We've seen this one before, but for the life of me I could not remember much about it, which is surprising, because, after a slow start, this clicks into gear and just doesn't stop. It's gripping and plotted tighter than a drum, and Ray Milland is a fantastic bad guy. It is very obviously based on a play, though, and it occurred to me while watching it that Hitchcock has two subgenres of his films that are pretty much diametrically opposed. There's the man (or often couple)-on-the-run ones (39 Steps, Young and Innocent, Saboteur, North by Northwest, Torn Curtain), and then there's the single-location ones (Lifeboat, Rope, Rear Window and this one). It's a mark of Hitchcock's genius that he can make the latter as gripping as the former. This one is very talky, and really I have to say it's carried by its English cast - Milland as the ex-profession-tennis-player turned current murder-plotter Tony Wendice, and the unknown-to-me (apart from the time I watched this before, and I guess he's also in Sabrina, To Catch a Thief, and The Solid Gold Cadillac) John "not the film composer" Williams, as Chief Inspector Hubbard of Scotland Yard
(did I mention it's set in London?). Rounding out our central four characters (really, there's only one other important role) are Grace Kelly (doing a not-terrible but very distracting received pronunciation English accent) and the rather anonymous obligatory American lug Robert Cummings (who plays the lead in Saboteur, which is one of my least favorite Hitchcocks) as Mark Halliday. It's sort of funny that Cummings is playing a writer, while Milland is playing the (ex-) athlete, when really each is much more plausible as the other profession. However, you have to have Milland play the villain, because he's wonderful. He has such demonic eyes
it's one of those instances where you can't see why the other characters can't see the evil oozing out of every pore, except that, of course, he's so suave and charming. His suavity is sorely tested, though, as a fair number of things go wrong for him, however what's so impressive is the way he recalibrates on the fly.
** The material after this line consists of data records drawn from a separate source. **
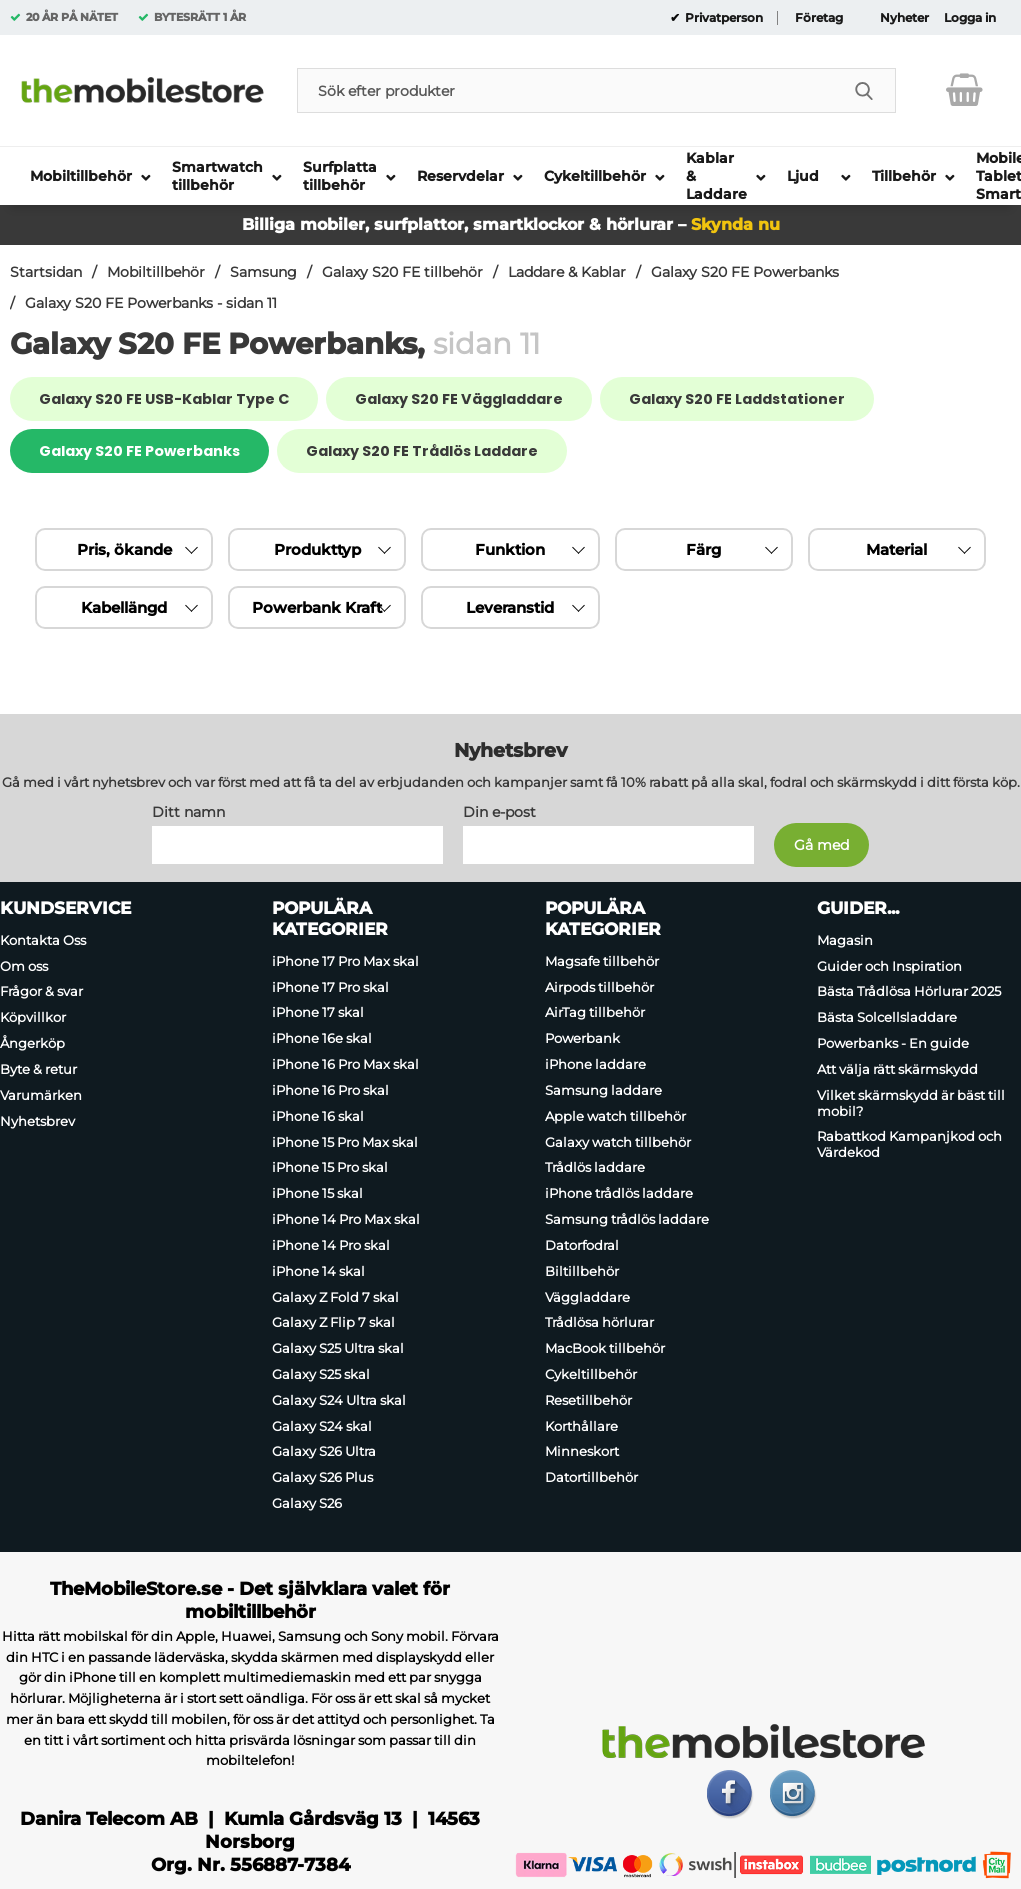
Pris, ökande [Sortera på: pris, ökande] (124, 549)
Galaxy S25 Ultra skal (338, 1348)
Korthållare (581, 1426)
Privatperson (722, 18)
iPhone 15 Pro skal (330, 1168)
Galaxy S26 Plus (322, 1477)
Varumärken (41, 1095)
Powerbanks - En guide (893, 1043)
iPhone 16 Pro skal (330, 1090)
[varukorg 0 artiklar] (964, 90)
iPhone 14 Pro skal (331, 1245)
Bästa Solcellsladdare (887, 1017)
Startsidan (46, 272)
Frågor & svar (41, 992)
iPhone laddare (595, 1064)
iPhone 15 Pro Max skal (345, 1142)
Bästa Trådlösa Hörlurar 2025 (909, 992)
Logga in (970, 18)
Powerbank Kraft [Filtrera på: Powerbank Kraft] (317, 607)
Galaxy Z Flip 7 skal (333, 1322)
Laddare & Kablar (567, 272)
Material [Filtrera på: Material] (896, 549)
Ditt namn (188, 812)
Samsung (263, 272)
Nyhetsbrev (37, 1121)
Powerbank (582, 1038)
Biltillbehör (582, 1271)
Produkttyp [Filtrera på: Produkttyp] (317, 549)
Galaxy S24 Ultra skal (339, 1400)
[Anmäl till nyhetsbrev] (821, 845)
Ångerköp (32, 1043)
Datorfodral (582, 1245)
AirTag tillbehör (595, 1013)
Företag (819, 18)
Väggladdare (587, 1297)
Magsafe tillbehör (602, 961)
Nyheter (904, 18)
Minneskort (582, 1452)
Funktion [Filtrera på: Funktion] (510, 549)
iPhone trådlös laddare (619, 1193)
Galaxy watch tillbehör (618, 1142)
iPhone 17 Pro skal (330, 987)
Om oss (24, 966)
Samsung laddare (603, 1090)
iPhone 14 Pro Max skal (346, 1219)
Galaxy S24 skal (322, 1426)
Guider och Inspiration (889, 966)
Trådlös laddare (595, 1168)
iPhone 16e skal (322, 1038)
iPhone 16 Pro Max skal (345, 1064)
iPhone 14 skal (318, 1271)
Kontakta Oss (43, 940)
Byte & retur (38, 1069)
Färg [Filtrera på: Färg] (703, 549)
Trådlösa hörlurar (599, 1322)
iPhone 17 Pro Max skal (345, 961)
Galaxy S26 (307, 1503)
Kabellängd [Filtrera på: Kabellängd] (124, 607)
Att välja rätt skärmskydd (897, 1069)
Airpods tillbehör (599, 987)
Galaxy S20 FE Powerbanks (745, 272)
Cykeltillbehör (591, 1374)
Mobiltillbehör (156, 272)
You think he's getting away with it, too, except that the rather bluff Chief Inspector proves to be more than his equal.
Really, you have to think that the makers of Columbo essentially ripped this film off, because Hubbard does all the Columbo tricks of appearing to be convinced by Wendice's lies and even at one point is half out the door before he stops, turns around and says "there is just one more thing, sir..."
Anyway, very quick synopsis: after a beginning where we see Grace Kelly and Ray Milland in apparent connubial bliss at breakfast, when she reads
that "a friend" (Cummings) is arriving by boat. Cut to later when hubby is out and Kelly and Cummings are lip-locked. It's not what it seems, though, because she tells him that, although she was ready to leave Tony when Mark was in London a year ago, he has since changed totally. He gave up tennis to become a full-time husband and has been nothing if not uxorious. Halliday is full of regret, but ready to give up, except that she tells him that she's burned every one of his letters "but one". "When not that one?" he asks, hopefully. Well, it turns out she carried it around in her handbag until said bag was stolen and she since got anonymous letters threatening to blackmail her. Anyway, at this point Tony returns and everybody acts civil. Cut to the next day (I think) and they're all planning to go out together to a play, for which Tony has bought 3 tickets, when he says that he can't go because his boss has demanded a report that will take him most of the night to write (and that's with making most of it up). So they go off together... and at this point the film really kicks into gear, with Tony placing a call about buying a car, and asking the seller to come to him, because he's "twisted his knee." Well, the person who shows up
doesn't know him (at first) but Tony knows him, and what he knows will pressure said person into murdering Kelly's Margot. Or, at least, attempting to.
But things go wrong, but Tony makes the first and cleverest of his changes-of-plans so that things work out almost as well as if Margot had been killed.
Then the entire second half of the film is a cat-and-mouse game, where the mouse doesn't know what the cat knows...until it's too late. Definitely top-tier Hitchcock - I recommend (even if "WarnerColor" is a bit garish, I have to say).